Герб семьи де Паганис

Это семейство происходит [как мы видели из хроники, написанной ad instantia Reina Giovanna] от Альбертино, древнего кавалера де Бертаньи, который, взяв в жены племянницу своего герцога, принял знаки отличия от этого сеньора. Сопровождая Танкреда Норманнского пришел сюда, и построил несколько домов в поместье Ночера, а затем отбросил сарацинов, которые там давно жили, по этой причине он дал название этому месту Пагани, от которого потом его потомки прозывались. […].

Из рукописи [Il testo della donazione è contenuto nel ms. Brindisi, Bibl. De Leo, B 5, fol. 100v] монастыря Троицы в Венозе следует, что Пагано де Пагани вместе со своей женой Эммой, в 1084 году, будучи правителем Форенцы в Базиликате, подарили этому монастырю две церкви, которые находились на его территории Форенца. Одна нахывадась S. Giovanni di Sala, а другая Santa Costantina, отдав их во владение аббату по имени Беренгарий. От Пагано родилось двое детей – Угоне и Дизиджио.

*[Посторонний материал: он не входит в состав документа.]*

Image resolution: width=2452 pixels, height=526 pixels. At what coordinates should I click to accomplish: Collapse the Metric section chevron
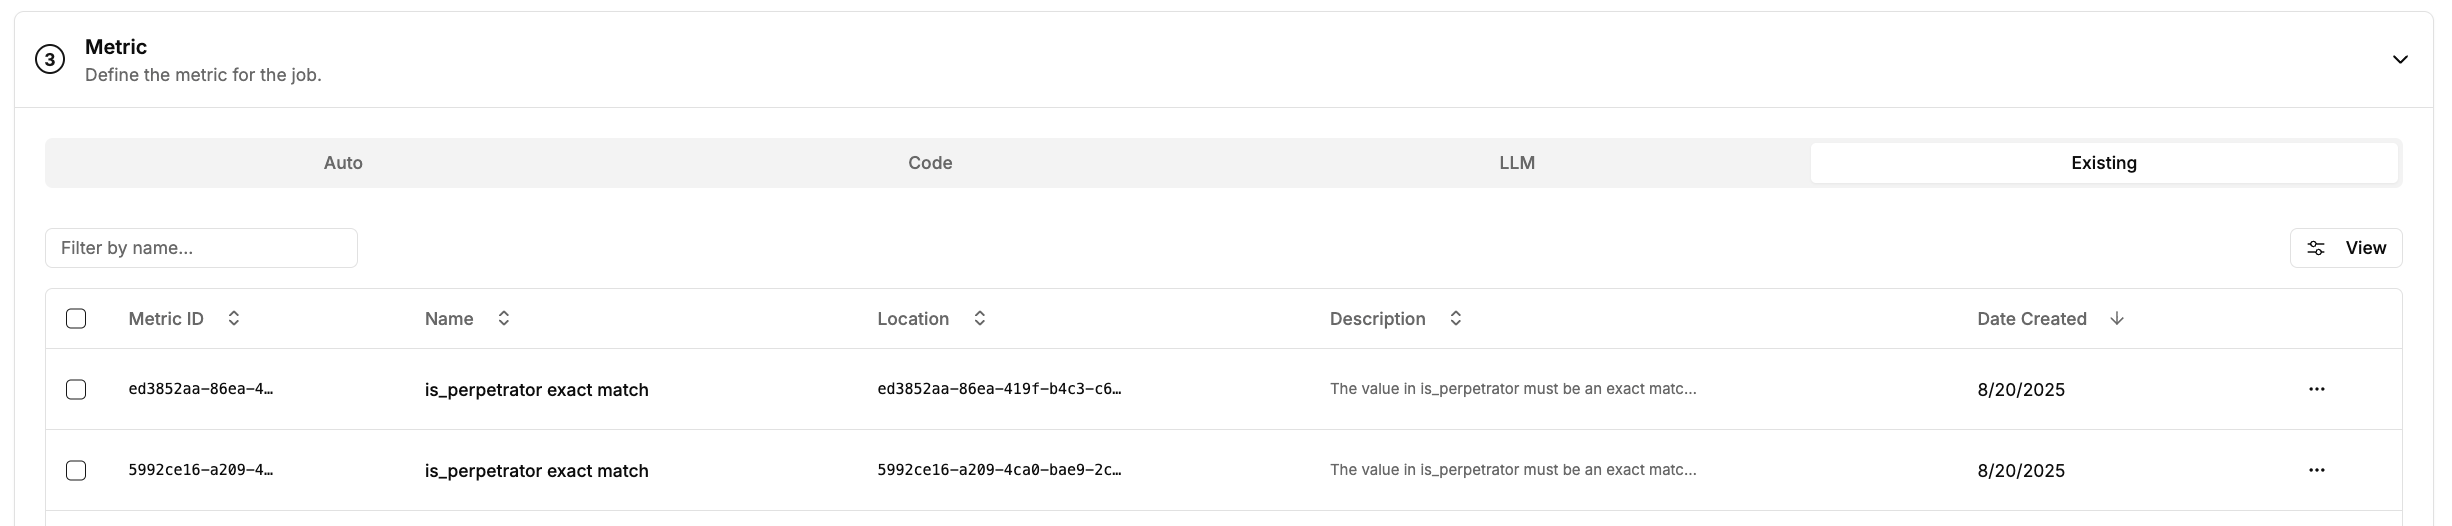2400,60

Угоне в 1117 году, во время понтификата Геласия II, находясь в Иерусалиме вместе с Гоффредо ди Санто Адемаро и другими [которых архиепископ Тирский, описавший эту историю в своей книге, называет nobilissimi и рыцарями] учредил орден тамплиеров, и он был первым великим магистром, что подтверждали Карло Сигонио, Пауло Эмилио, Волатерано и другие». [F. CAMPANILE, L’armi, overo insegne de’ nobili, Napoli, stampato presso i tipi di Tarquinio Longo, 1610, pp. 252-53.].

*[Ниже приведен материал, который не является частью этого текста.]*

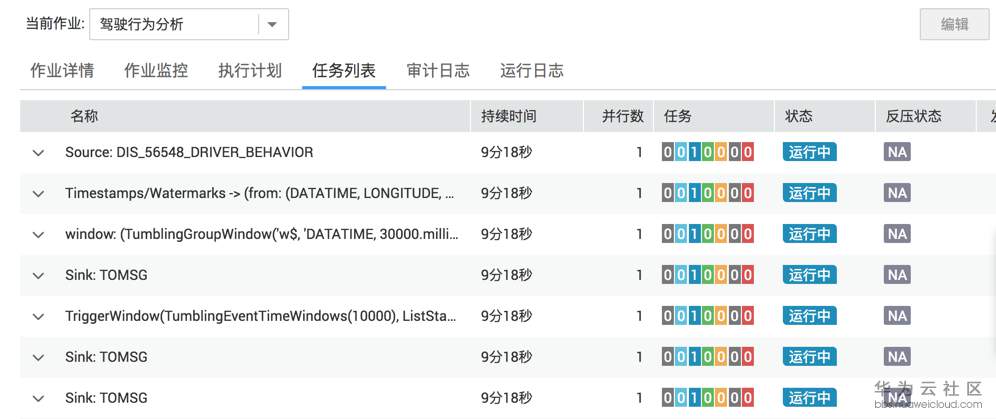996x419 pixels.
Task: Expand the Source: DIS_56548_DRIVER_BEHAVIOR row chevron
Action: [x=39, y=153]
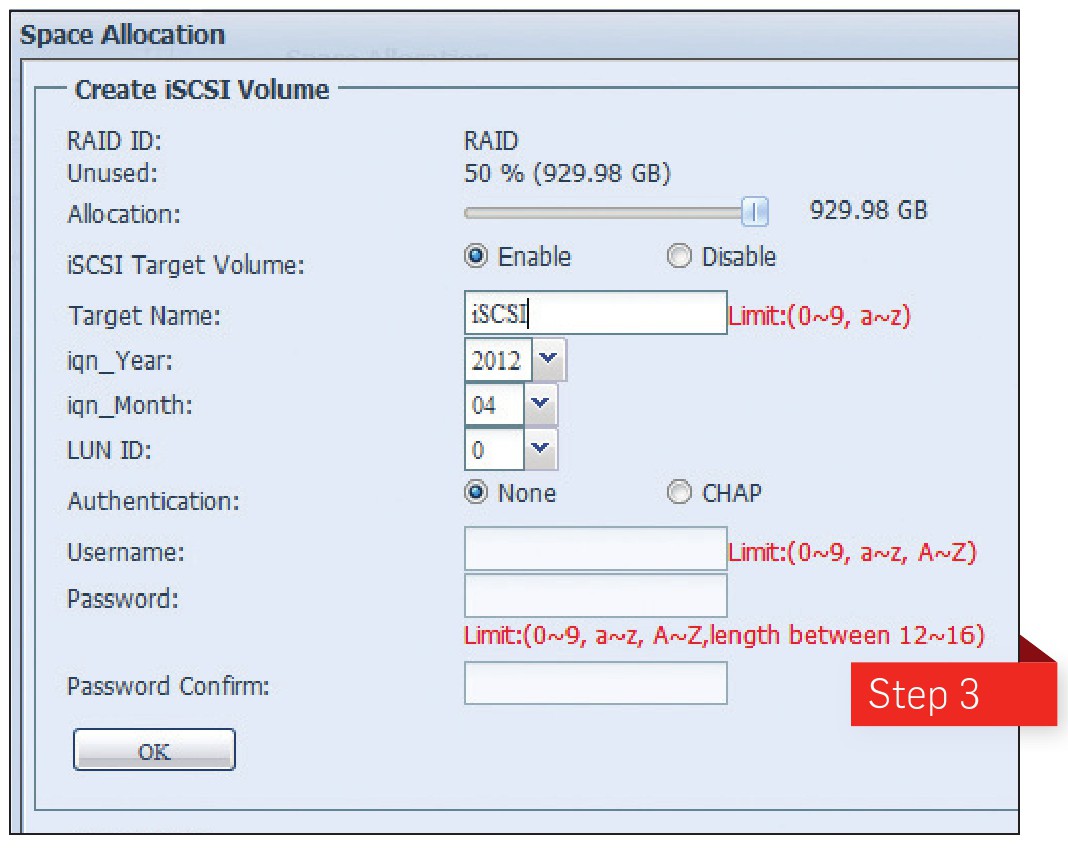Viewport: 1068px width, 849px height.
Task: Click the LUN ID value box showing 0
Action: point(493,450)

Кампанила может считаться наиболее важным геральдическим источником по семье Уго де Пагани, поскольку он приводит подробный список основных предков и ближайших потомков Уго. Моираджи также идентифицирует Пагана де Мондидье, одного из основателей ордена, также присутствовавшего на соборе Труа в Пагано, как сына Дизиджио и племянника Уго [CERRINI, La rivoluzione dei Templari, p. 82.]. Этот рыцарь фигурирует в акте пожертвования, сделанном Тьерри Фландрским в 1128 году, и в другом, сделанном вскоре после Собора в Труа. В 1130 году он был назначен сенешалем, и Уго доверил ему управление своими владениями во Франции.

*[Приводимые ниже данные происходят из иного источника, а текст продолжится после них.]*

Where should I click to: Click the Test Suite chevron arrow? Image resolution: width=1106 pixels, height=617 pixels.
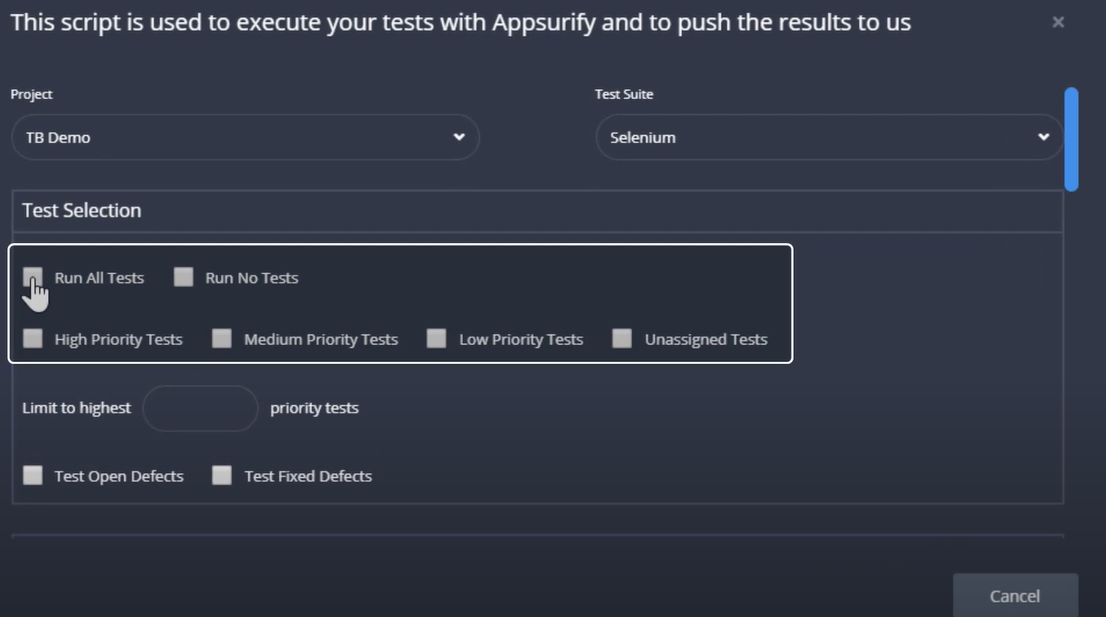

Из Неаполя мы переходим в Палермо, где в 1636 году Антонино д’Амико сочинил оперу Brevis etighta noticia originis Sacrae Domus Templi. Текст, относящийся к основателю ордена Храма, как сообщает Моираджи, был следующим:

«Уго де Паганис и Гоффредо ди Санто Адемаро. Первый итальянец и родом из Ночера, неподалеку от Салерно, а второй французский провинциал, основали Орден тамплиеров Иерусалима при Балдуине II в году MCXVIII» [Ibidem, pp. 63-64.].